Rather than continually assigning the result of operations like this to a new variable, you can declare your variable as a var and reassign the result of the operation back to itself:

scala> var x = List(5, 1, 4, 3, 2)
x: List[Int] = List(5, 1, 4, 3, 2)

scala> x = x.filter(_ > 2)
x: List[Int] = List(5, 4, 3)

See Chapter 10 for other ways to get subsets of a collection using methods like filter, partition, splitAt, take, and more.


If you’re going to be modifying a list frequently, it may be better to use a ListBuffer instead of a List. A ListBuffer is mutable, so you can remove items from it using all the methods for mutable sequences shown in Chapter 10. For example, assuming you’ve created a ListBuffer like this:

import scala.collection.mutable.ListBuffer
val x = ListBuffer(1, 2, 3, 4, 5, 6, 7, 8, 9)

You can delete one element at a time, by value:

scala> x -= 5
res0: x.type = ListBuffer(1, 2, 3, 4, 6, 7, 8, 9)

You can delete two or more elements at once:

scala> x -= (2, 3)
res1: x.type = ListBuffer(1, 4, 6, 7, 8, 9)

That method looks like it takes a tuple, but it’s actually defined to take two parameters and a third varargs field.

You can delete elements by position:

scala> x.remove(0)
res2: Int = 1

scala> x
res3: scala.collection.mutable.ListBuffer[Int] = ListBuffer(4, 6, 7, 8, 9)

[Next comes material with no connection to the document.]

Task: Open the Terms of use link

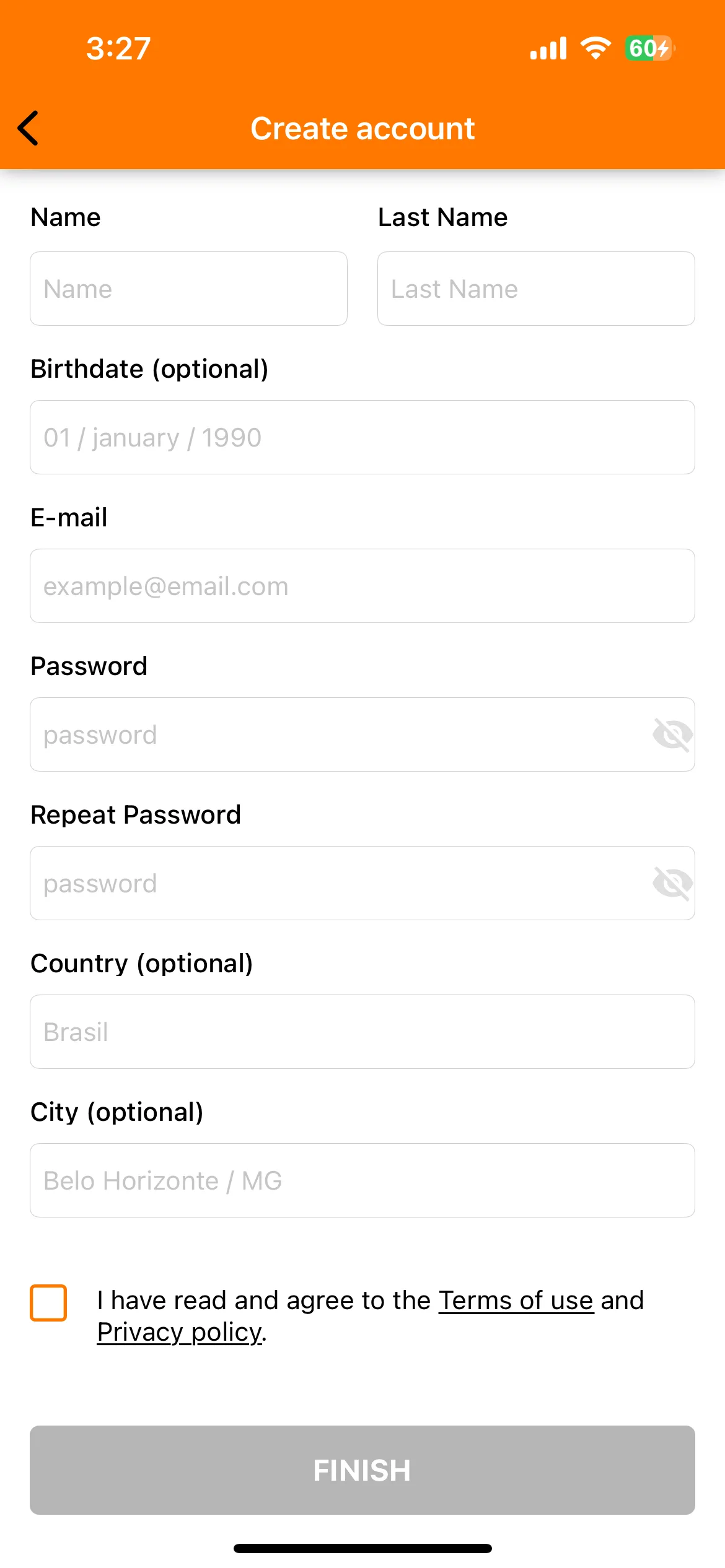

You can use remove to delete from a given starting position and provide the number of elements to delete:

scala> x.remove(1, 3)

scala> x
res4: scala.collection.mutable.ListBuffer[Int] = ListBuffer(4, 9)

You can also use --= to delete multiple elements that are specified in another collection:

scala> val x = ListBuffer(1, 2, 3, 4, 5, 6, 7, 8, 9)
x: scala.collection.mutable.ListBuffer[Int] = ListBuffer(1, 2, 3, 4, 5, 6, 7, 8, 9)

scala> x --= Seq(1,2,3)
res0: x.type = ListBuffer(4, 5, 6, 7, 8, 9)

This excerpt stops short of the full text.